- Bölüm 612 2. Seviye Savaş Tanrısı - Fenrir Scans
Karanlık Mod?

– Bölüm 612 2. Seviye Savaş Tanrısı

2. Seviye Savaş Tanrısı novelini en güncel şekilde Fenrir Scansdan okuyun.

2. Seviye Savaş Tanrısı Novel

——————

Fenrir Scans

(Tercüman – Asura)

(Düzeltici – Silah)

Bölüm güncellemeleri için Discord'umuza katılın!

——————

Bölüm 612

“Hmm… Sana göre ben zaten ölüyüm ve”

Dokunun.

Seong Jihan'ın hikayesini dinleyen Dongbang Sak, avucuyla kendi vücudunu okşadı.

“Bu vücut sonuçta bu kuledeki verilerden başka bir şey değil.”

“İşte böyle başladı. Şu ana kadar bir NPC gibi görünüyordun.”

“Ama… Taiji Kılıcının ışığı söndüğünde aklımın başıma geldiğini mi söylüyorsun?”

“Evet. Bunu hatırlamıyor musun?”

“Hayır. Hatırladığım şey… Evet. Kılıcı sana bıraktıktan sonra öldüğümde sona erdi.”

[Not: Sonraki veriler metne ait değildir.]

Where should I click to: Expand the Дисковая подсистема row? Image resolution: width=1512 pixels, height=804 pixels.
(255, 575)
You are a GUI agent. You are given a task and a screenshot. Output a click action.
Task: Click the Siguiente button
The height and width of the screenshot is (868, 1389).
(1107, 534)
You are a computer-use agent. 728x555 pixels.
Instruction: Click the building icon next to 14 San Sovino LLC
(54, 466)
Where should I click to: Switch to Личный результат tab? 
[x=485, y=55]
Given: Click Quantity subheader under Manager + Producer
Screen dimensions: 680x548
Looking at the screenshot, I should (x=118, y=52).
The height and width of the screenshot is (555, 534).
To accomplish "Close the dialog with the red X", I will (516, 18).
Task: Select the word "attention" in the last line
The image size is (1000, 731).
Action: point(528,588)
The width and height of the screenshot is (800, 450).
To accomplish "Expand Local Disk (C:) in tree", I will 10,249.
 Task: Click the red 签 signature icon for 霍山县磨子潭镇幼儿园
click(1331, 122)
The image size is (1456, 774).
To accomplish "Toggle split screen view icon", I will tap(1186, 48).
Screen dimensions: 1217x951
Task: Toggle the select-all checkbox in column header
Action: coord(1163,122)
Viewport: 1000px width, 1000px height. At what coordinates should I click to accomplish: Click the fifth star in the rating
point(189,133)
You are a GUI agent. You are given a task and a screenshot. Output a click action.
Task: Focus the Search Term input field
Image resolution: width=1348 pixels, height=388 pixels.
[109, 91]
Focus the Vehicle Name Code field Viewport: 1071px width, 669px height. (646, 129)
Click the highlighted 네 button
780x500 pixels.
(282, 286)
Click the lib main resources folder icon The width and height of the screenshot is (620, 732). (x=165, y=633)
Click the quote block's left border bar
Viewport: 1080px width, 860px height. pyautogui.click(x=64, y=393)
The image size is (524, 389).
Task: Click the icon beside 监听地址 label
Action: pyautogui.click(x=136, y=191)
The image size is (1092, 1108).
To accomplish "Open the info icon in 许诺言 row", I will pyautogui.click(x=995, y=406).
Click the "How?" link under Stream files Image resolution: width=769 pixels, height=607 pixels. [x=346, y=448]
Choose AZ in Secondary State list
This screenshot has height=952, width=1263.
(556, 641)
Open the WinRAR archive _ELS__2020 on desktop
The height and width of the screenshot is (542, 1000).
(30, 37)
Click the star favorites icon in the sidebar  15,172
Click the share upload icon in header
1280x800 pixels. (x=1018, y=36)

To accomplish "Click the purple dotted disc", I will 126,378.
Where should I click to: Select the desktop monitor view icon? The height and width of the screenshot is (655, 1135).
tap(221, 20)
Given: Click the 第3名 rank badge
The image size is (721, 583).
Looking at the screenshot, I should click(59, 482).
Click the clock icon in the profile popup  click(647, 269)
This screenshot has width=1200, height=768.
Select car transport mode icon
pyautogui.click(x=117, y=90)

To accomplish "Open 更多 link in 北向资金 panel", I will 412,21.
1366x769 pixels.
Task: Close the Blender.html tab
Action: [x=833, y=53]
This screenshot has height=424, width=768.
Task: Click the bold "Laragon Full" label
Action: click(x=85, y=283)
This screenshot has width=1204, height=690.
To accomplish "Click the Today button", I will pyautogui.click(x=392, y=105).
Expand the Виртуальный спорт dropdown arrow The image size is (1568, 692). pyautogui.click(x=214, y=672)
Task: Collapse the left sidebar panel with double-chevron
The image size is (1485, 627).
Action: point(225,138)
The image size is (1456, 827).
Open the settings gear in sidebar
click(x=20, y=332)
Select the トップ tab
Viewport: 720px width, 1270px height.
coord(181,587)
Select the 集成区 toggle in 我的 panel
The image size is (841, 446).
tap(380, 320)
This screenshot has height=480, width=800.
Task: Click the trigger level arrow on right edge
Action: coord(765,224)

Bu sözler üzerine Seong Jihan, Dongbang Sak'ın Taiji Kılıcını denizde bıraktıktan sonra ortadan kaybolduğunu hatırladı.

O sırada arkasında toz bırakmadan tamamen ortadan kaybolmuştu.

Şimdi nasıl o döneme ait anılara sahip olabiliyordu?

've Taiji Kılıcı mavi alevle yandığında anılar geri geldi…'

Taiji Kılıcı yandığında ortaya çıkan beyaz mesaj penceresi, bir 'veri mührünün' bir hata nedeniyle kısmen serbest bırakıldığını açıkça söylüyordu.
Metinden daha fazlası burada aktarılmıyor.